TASK INSTRUCTIONS: Could you reproduce, exactly and alone, the lines running from the one with "Task: Choose the Al-Ikhlas 112:1 example chip" to the end of the data below?

Dataset excerpts:
# # # # #

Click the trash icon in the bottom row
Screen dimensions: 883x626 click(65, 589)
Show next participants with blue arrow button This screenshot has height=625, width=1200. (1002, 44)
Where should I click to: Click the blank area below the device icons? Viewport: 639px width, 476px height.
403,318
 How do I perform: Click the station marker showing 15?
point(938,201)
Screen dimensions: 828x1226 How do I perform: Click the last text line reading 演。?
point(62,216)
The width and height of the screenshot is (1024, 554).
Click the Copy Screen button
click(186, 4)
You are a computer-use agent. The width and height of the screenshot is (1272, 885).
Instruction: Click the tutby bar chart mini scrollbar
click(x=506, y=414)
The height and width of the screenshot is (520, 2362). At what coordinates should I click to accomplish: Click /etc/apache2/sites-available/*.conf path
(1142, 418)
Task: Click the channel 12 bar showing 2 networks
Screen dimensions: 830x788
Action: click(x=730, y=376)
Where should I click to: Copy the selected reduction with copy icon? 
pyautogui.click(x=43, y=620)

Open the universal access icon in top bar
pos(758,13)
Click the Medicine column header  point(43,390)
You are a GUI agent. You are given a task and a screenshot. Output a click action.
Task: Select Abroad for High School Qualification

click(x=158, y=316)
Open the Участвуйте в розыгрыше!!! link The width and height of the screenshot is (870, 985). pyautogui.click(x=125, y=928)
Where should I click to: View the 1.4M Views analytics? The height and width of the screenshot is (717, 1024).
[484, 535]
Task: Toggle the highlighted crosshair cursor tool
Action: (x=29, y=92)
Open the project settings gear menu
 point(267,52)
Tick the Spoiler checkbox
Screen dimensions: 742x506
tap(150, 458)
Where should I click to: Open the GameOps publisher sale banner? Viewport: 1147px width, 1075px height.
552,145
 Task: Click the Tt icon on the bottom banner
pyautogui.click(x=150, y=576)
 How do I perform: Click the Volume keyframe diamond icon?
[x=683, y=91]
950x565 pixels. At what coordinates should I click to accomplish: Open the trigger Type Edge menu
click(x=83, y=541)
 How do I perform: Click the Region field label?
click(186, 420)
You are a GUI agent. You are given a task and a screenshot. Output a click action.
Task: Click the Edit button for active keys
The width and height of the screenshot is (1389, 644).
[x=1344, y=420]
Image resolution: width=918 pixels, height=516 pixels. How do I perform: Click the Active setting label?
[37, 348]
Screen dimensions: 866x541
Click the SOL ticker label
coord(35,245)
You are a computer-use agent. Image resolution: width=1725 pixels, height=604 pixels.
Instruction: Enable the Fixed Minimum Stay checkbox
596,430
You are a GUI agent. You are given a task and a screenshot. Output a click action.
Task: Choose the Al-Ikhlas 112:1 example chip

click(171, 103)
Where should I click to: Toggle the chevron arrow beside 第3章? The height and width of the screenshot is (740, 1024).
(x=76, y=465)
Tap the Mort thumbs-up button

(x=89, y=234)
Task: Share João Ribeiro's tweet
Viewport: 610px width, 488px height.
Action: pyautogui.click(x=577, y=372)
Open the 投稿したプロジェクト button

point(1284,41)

# # # # #

ANSWER TO THE PROBLEM:
Task: Choose the Al-Ikhlas 112:1 example chip

click(171, 103)
Where should I click to: Toggle the chevron arrow beside 第3章? The height and width of the screenshot is (740, 1024).
(x=76, y=465)
Tap the Mort thumbs-up button

(x=89, y=234)
Task: Share João Ribeiro's tweet
Viewport: 610px width, 488px height.
Action: pyautogui.click(x=577, y=372)
Open the 投稿したプロジェクト button

point(1284,41)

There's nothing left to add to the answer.